Cette annonce est intervenue après l’échec de la tentative de Hassan Nasrallah de persuader le chef du CPL de soutenir M. Frangié, ou à défaut de s’entendre sur un troisième candidat, lors d’une rencontre qualifiée de "houleuse" entre les deux protagonistes. D’autant que M. Bassil avait fait part de son opposition à la nomination de M. Frangié, et que la rencontre entre lui et le secrétaire général du parti chiite n’était pas supposée porter sur le dossier présidentiel. Des propos perçus comme une réponse au tandem chiite, qui a aussitôt lancé une série de consultations menées par le député Ali Hassan Khalil, mandaté par Nabih Berry, avec un certain nombre de dirigeants, dont le patriarche Raï et Hassan Nasrallah.

Au terme de ses consultations, le député Khalil a annoncé que M. Frangié reste le candidat de Nabih Berry ainsi que du tandem chiite. Néanmoins, cette candidature nécessite une acceptation nationale. Ainsi, M. Khalil a gardé la voie ouverte à un dialogue et à des consultations afin de s’entendre sur un président consensuel.

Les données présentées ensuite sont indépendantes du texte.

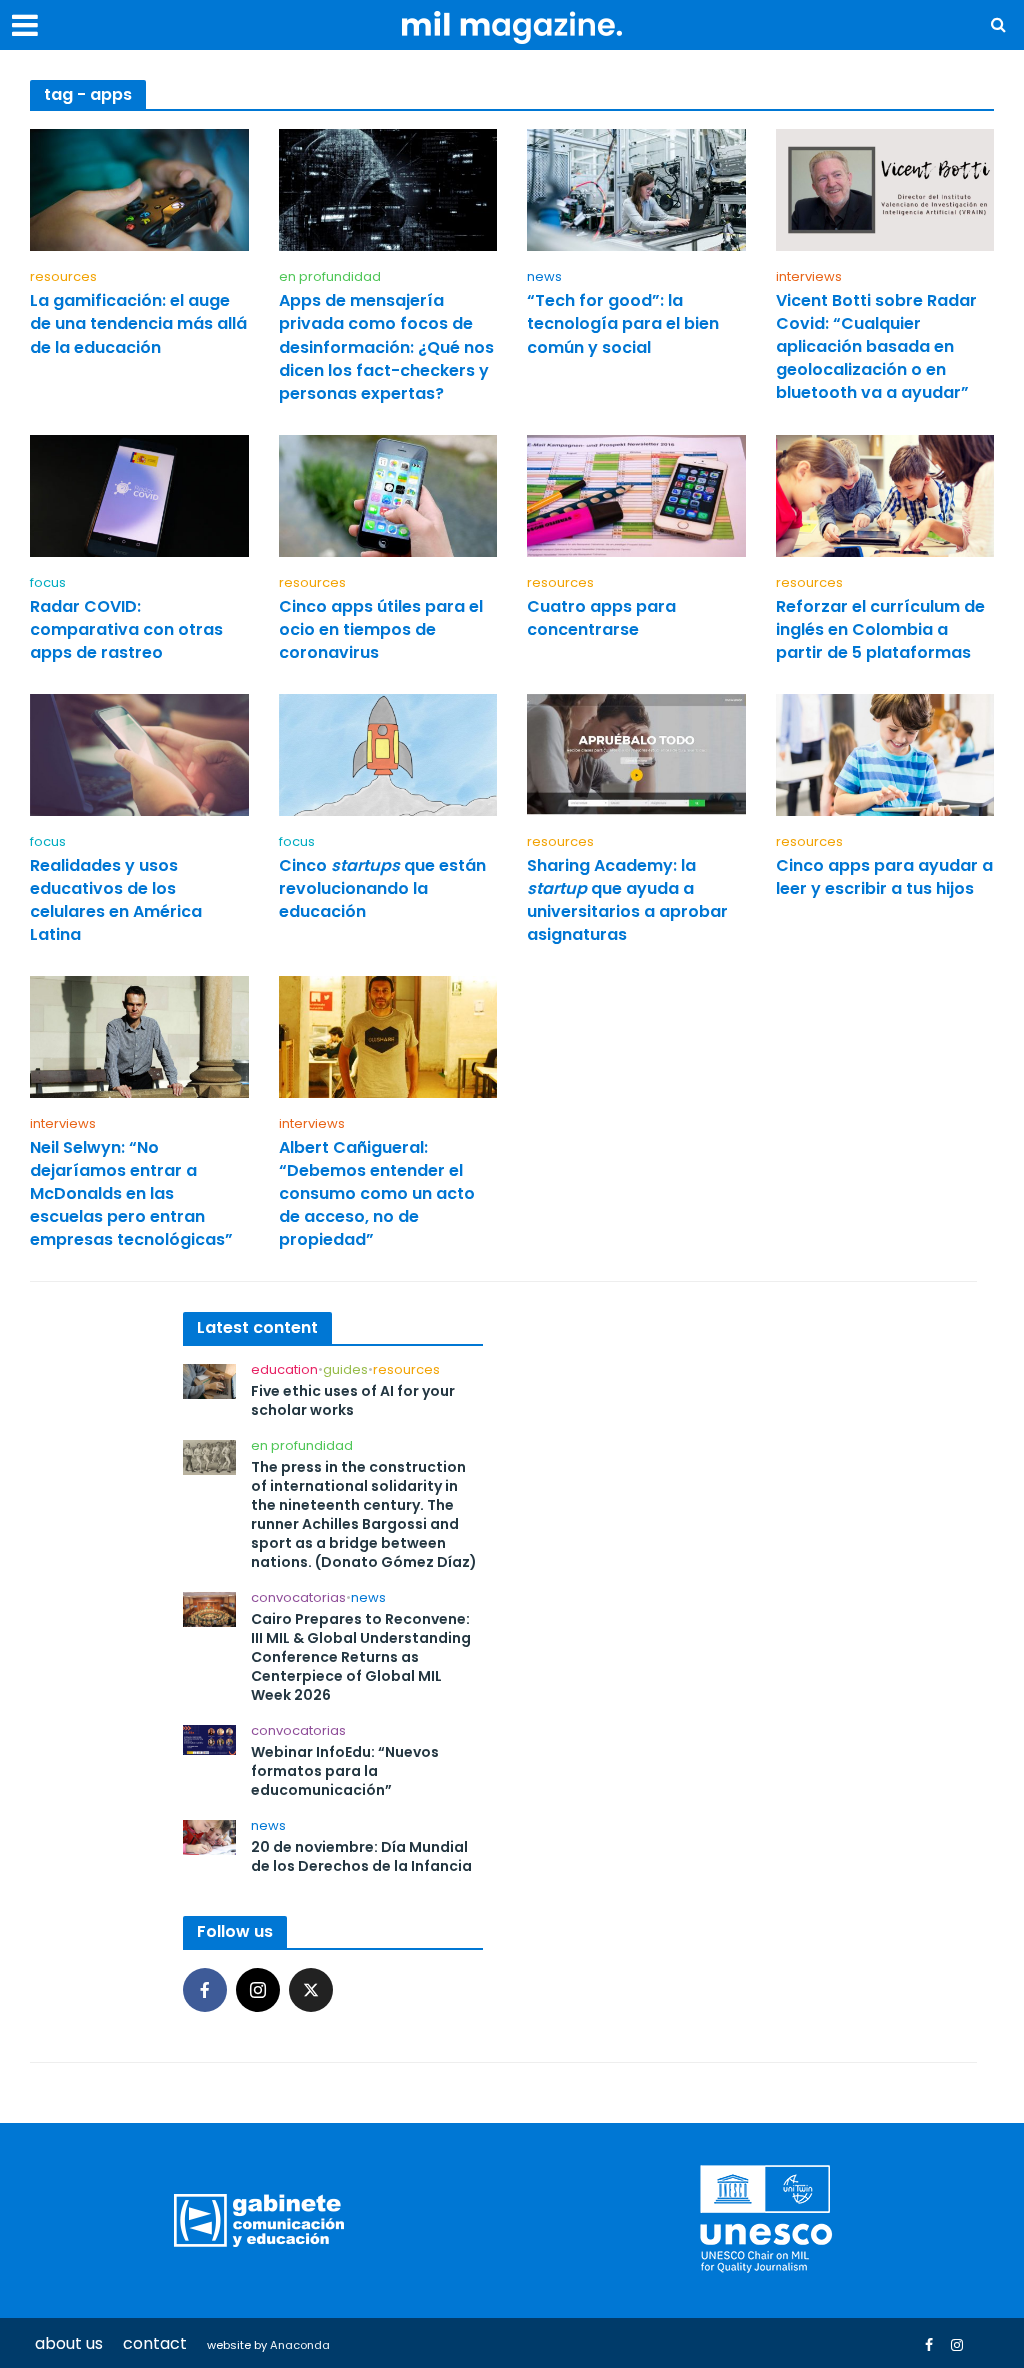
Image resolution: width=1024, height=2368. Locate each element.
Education (284, 1370)
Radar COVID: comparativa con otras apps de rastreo (126, 629)
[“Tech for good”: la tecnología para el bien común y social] (636, 189)
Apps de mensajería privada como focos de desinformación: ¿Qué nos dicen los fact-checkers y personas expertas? (386, 346)
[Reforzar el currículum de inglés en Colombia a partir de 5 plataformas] (885, 494)
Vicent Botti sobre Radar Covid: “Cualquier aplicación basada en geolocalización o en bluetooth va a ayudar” (876, 346)
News (544, 277)
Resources (63, 277)
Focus (48, 583)
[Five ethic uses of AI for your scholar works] (209, 1380)
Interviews (809, 277)
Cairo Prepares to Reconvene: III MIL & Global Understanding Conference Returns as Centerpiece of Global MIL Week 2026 (361, 1657)
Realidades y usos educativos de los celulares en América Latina (116, 900)
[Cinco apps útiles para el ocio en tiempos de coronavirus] (388, 494)
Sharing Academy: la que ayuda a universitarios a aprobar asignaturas (627, 900)
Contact (155, 2343)
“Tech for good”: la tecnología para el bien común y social (623, 323)
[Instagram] (258, 1990)
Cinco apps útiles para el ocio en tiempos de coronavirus (381, 629)
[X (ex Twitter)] (311, 1990)
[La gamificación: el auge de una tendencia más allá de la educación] (139, 189)
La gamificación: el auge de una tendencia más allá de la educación (138, 323)
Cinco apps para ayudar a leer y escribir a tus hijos (884, 877)
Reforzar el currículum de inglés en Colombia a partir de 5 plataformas (880, 629)
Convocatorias (298, 1598)
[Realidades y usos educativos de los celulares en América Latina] (139, 753)
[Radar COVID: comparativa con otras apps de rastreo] (139, 494)
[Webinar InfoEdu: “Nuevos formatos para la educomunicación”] (209, 1738)
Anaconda (300, 2345)
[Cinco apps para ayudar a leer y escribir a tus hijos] (885, 753)
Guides (345, 1370)
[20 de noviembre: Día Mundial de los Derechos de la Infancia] (209, 1836)
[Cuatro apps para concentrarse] (636, 494)
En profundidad (330, 277)
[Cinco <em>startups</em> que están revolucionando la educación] (388, 753)
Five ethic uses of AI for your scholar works (353, 1401)
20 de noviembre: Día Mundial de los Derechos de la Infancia (361, 1857)
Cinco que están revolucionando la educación (382, 888)
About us (69, 2343)
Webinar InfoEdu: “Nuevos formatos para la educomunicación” (345, 1771)
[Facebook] (205, 1990)
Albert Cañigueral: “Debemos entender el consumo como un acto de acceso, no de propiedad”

Des milieux du camp du 8 Mars proches de Damas ont révélé que suite à ces faits, et dans le cadre d’une démarche visant à freiner la possible accession de M. Frangié à la Première Magistrature, Gebran Bassil aurait entrepris des contacts avec Damas via des canaux du CPL, entre autres, en vue d’organiser une rencontre avec le président syrien, Bachar el-Assad. Un message clair de M. Bassil à l’adresse de la Banlieue Sud, pour prouver "qu’il est en mesure d’avoir accès au président Assad, faisant de la Syrie son allié dans l’étape à venir, au cas où le parti chiite persisterait à soutenir M. Frangié. "

En réalité, le vrai problème du chef du CPL réside dans sa relation avec ses alliés politiques, notamment le tandem chiite. Son volte-face vers Damas, la rue chrétienne, et Bkerké en particulier, ainsi que vers les FL, est de l’avis de ces derniers, rien plus qu’une démarche intéressée, qui n’est fondée sur aucune constante ni aucun principe. En soi, M. Bassil ne sert que ses propres intérêts, guère plus.